(Beginning of Study material)

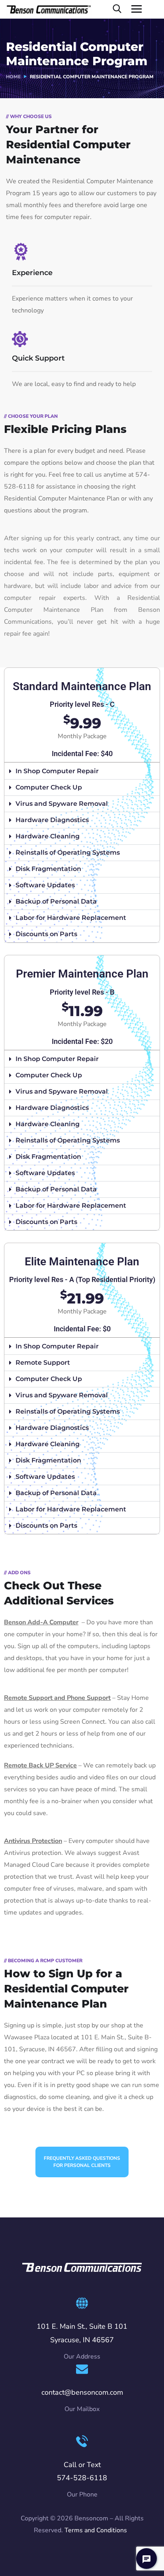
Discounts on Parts (46, 934)
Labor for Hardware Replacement (71, 917)
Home (13, 77)
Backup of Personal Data (56, 901)
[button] (82, 771)
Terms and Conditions (95, 2530)
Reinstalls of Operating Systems (68, 852)
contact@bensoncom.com (82, 2392)
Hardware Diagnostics (52, 820)
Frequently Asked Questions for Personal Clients (82, 2161)
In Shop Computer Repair (57, 771)
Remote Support (43, 1362)
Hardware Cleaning (48, 836)
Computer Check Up (49, 787)
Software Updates (45, 885)
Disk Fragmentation (48, 869)
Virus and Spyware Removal (62, 803)
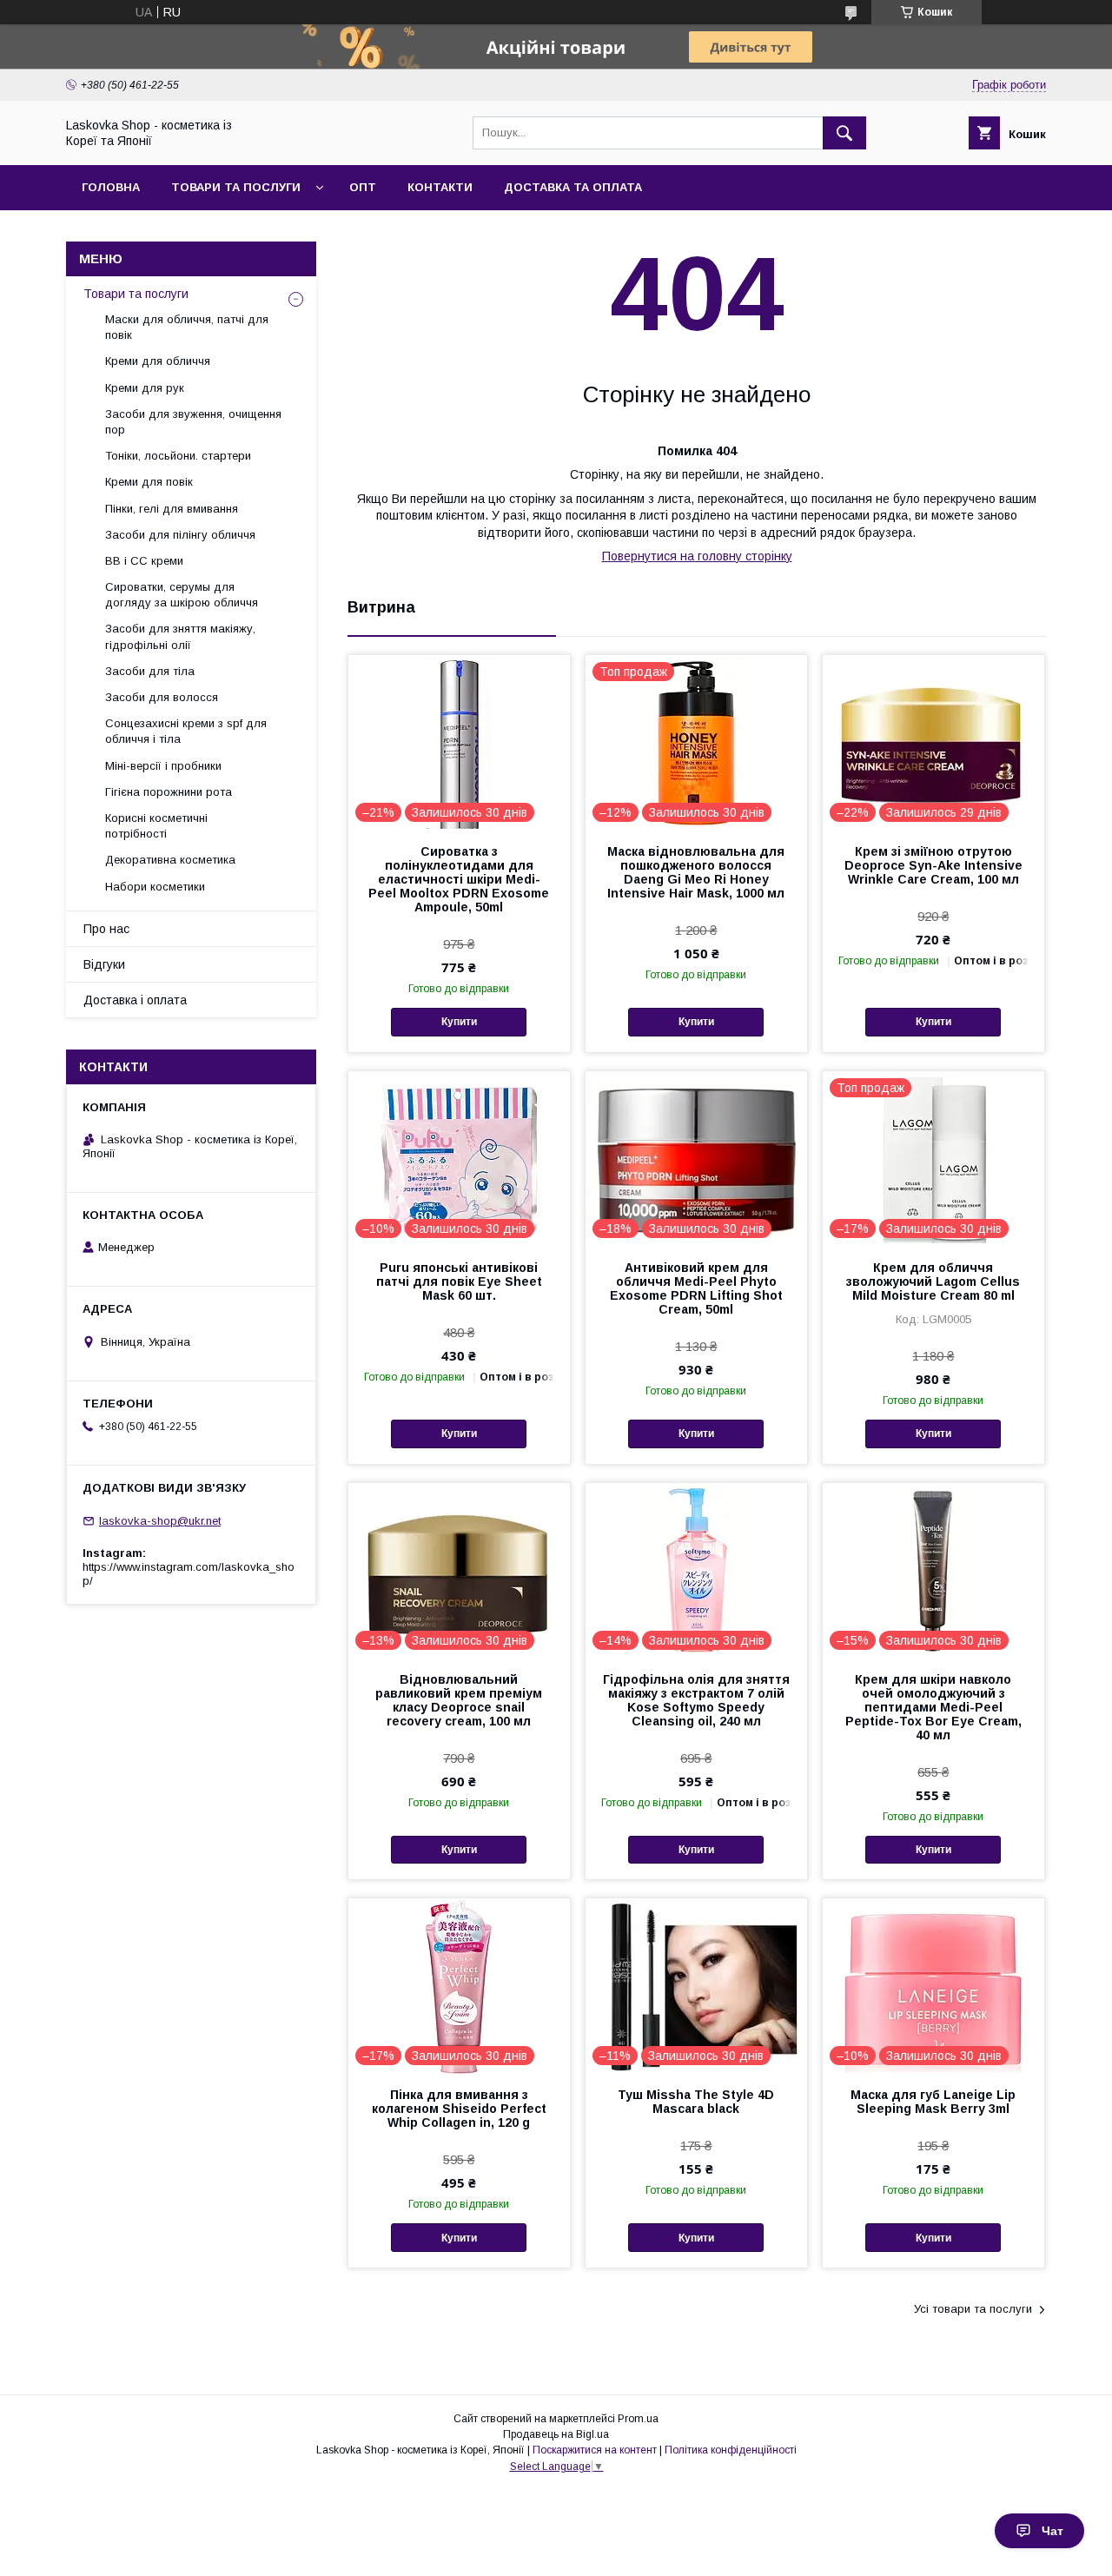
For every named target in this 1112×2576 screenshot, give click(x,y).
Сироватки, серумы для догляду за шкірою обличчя (181, 594)
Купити (459, 1022)
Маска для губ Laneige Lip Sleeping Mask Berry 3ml (933, 2102)
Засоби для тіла (150, 671)
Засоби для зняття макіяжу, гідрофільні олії (180, 636)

(End of Study material)

▶ The task
Only the lines from the one holding "Software Updates (45, 885)" through the end of the data are to be printed, exactly as they stand and with no pictures.

▶ Answer to the problem
Software Updates (45, 885)
Disk Fragmentation (48, 869)
Virus and Spyware Removal (62, 803)
For every named target in this 1112×2576 screenshot, give click(x,y).
Сироватки, серумы для догляду за шкірою обличчя (181, 594)
Купити (459, 1022)
Маска для губ Laneige Lip Sleeping Mask Berry 3ml (933, 2102)
Засоби для тіла (150, 671)
Засоби для зняття макіяжу, гідрофільні олії (180, 636)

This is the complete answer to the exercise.